Endorsements are a line I try not to cross, but I find myself struggling with that policy when it comes to certain races, most recently the one to succeed Steve Kulik in the 1st Franklin District.
When Kulik announced his retirement, I considered running for that seat. I have always said that if I were ever going to run for a position, it would be that one — but I would never run against Steve because I believe he is, and has been, a tremendous asset for the district and the region as a whole.
My consideration of a run went as far as a couple of conversations with seasoned local politicians for whom I have a great deal of respect. The feedback was largely positive, and I began to think seriously about leaving the media biz behind and throwing my un-enrolled hat in the ring.
Then Natalie Blais jumped in — and my thinking changed dramatically.
There are currently eight candidates in the Democratic race for Kulik’s seat, with no expected Republican challenger — so for all intents and purposes, the primary and the general election are one and the same. All of these candidates are bright, and seem to have great ideas and a passion for public service — but from where I sit, the only “complete player” in the bunch appears to be Blais, at least at this point.

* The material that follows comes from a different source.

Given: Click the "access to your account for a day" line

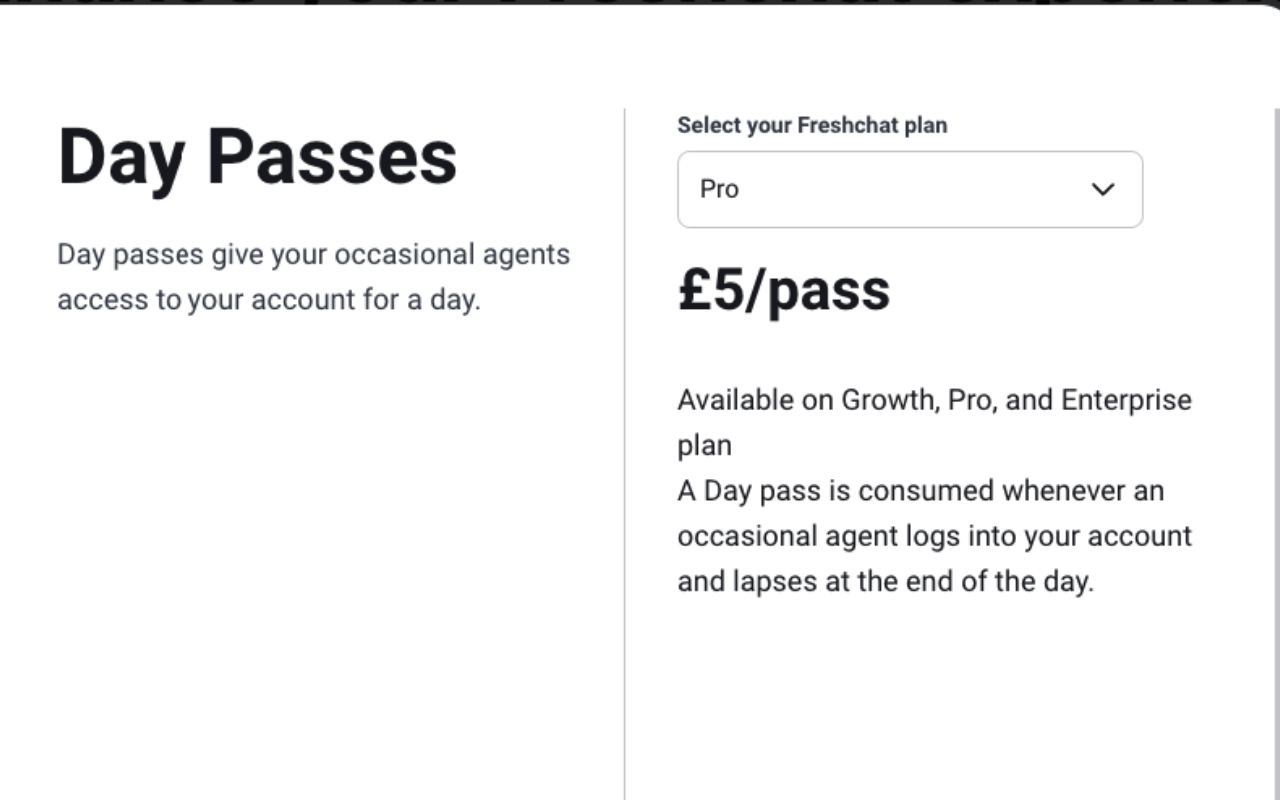Looking at the screenshot, I should click(268, 300).
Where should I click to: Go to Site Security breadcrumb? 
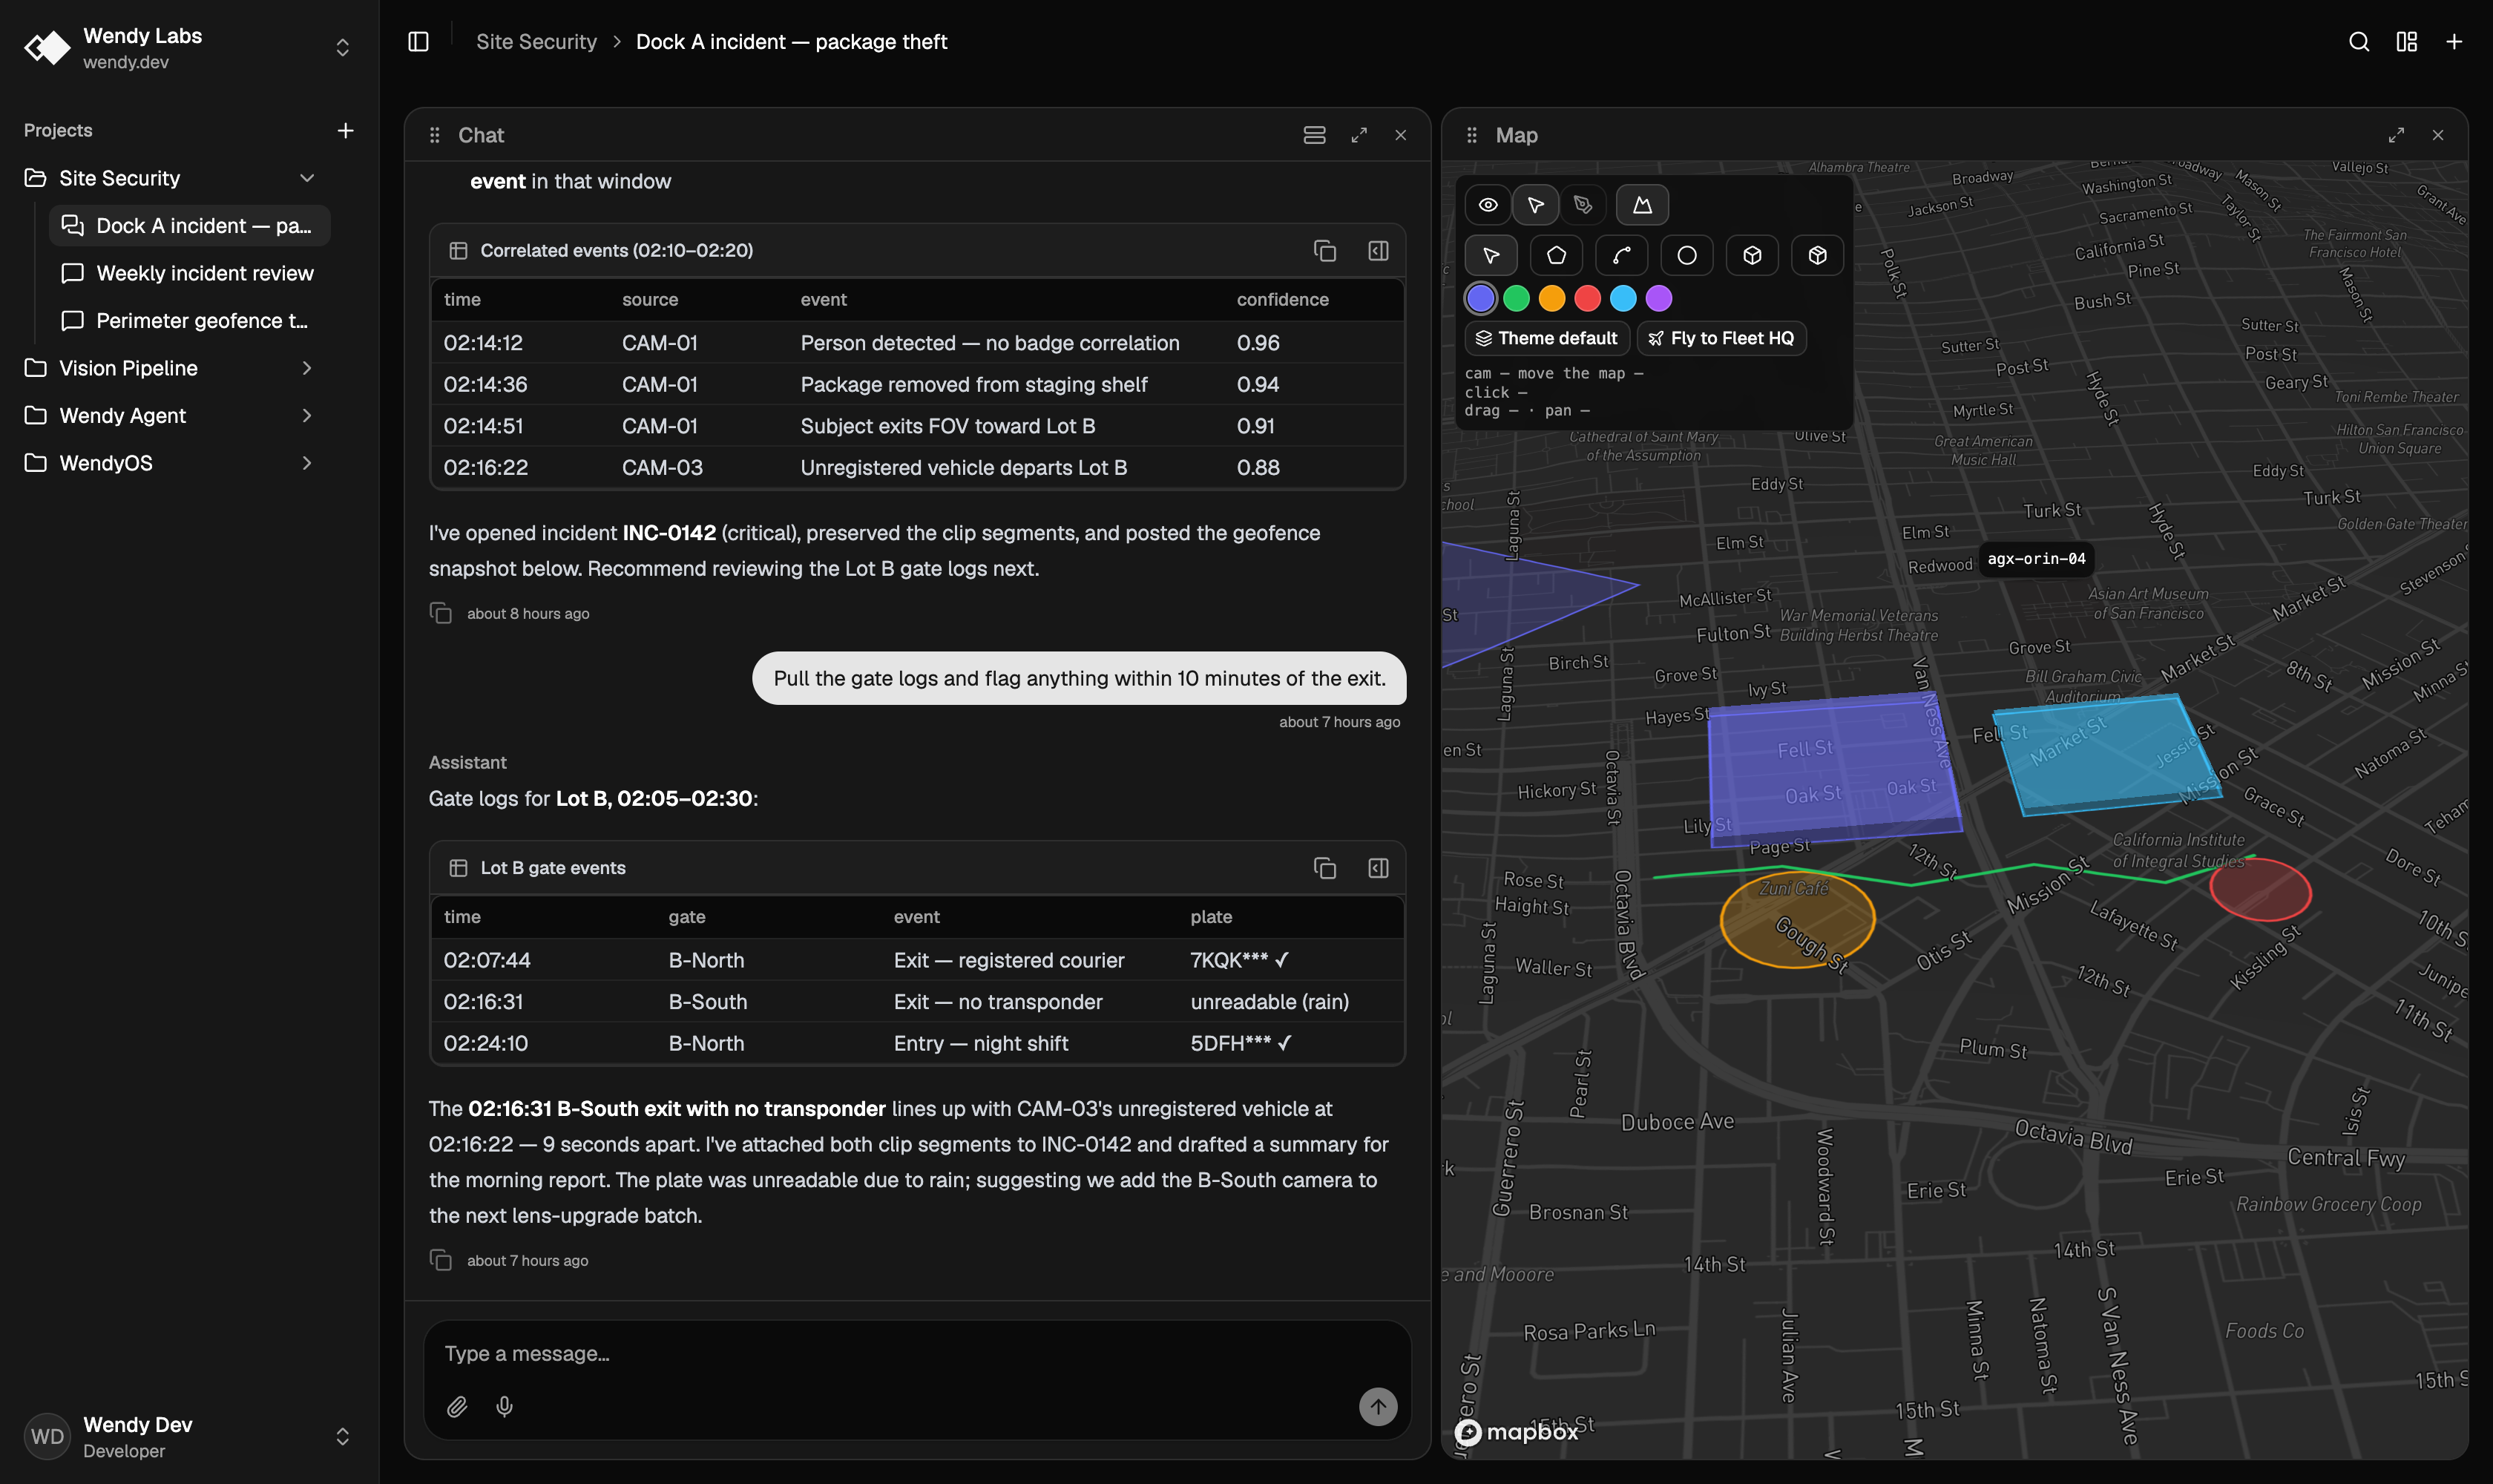(x=536, y=42)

There are a lot of things that impress me about Blais, but what pulled me off the fence was her performance in the recent Franklin County League of Women Voters First Franklin District Climate Change forum at Frontier Regional School.
The focus was the environment and global warming, and featured a lot of strong opinions and ideas — so much so that I left the room thinking that regardless of who wins, the environment’s interests will be well protected.
As I watched the replay in the days after, I zeroed in not only on the individual answers, but which candidates seemed to have the best “30,000-foot” perspective when it came to a lot of these issues. And Blais was clearly the best on that score.
She was the only one to even mention Article 97, which was a major debating point during the recent battle over a natural gas pipeline. She also talked about the need for the commonwealth to take steps to ensure that any future affordable housing be constructed using zero-net energy technology, a talking point I had, at that point, not heard any candidate mention.
But what really got me was the passion Blais displayed when talking about her reaction to seeing the orange balloons strung up across the center of the Clarkdale apple orchard, delineating what was, at that point, the path of the proposed Kinder Morgan pipeline. I remembered how strongly Kulik stepped up during those debates, and this area will need another tough advocate if, or when, that evil genie once again pops out of the bottle.
It was that moment where I began to look at Blais as more than just one voice of eight. She looked and sounded the part. It may have been, for me, the closest as I’ve had to a real-life political example of the adage, “I’m not sure what I’m looking for, but I’ll know it when I see it.”
Of course, that’s just my opinion. You voters need to make up your own minds, and really do your homework over the next three months.
Just know that I’ve done mine, and, at this point, it’s not even a tough call.
Chris Collins is a former staff reporter for the Recorder, and is a Greenfield native. Over the years he has continued to keep his eye on local politics from a variety of perches for different news outlets.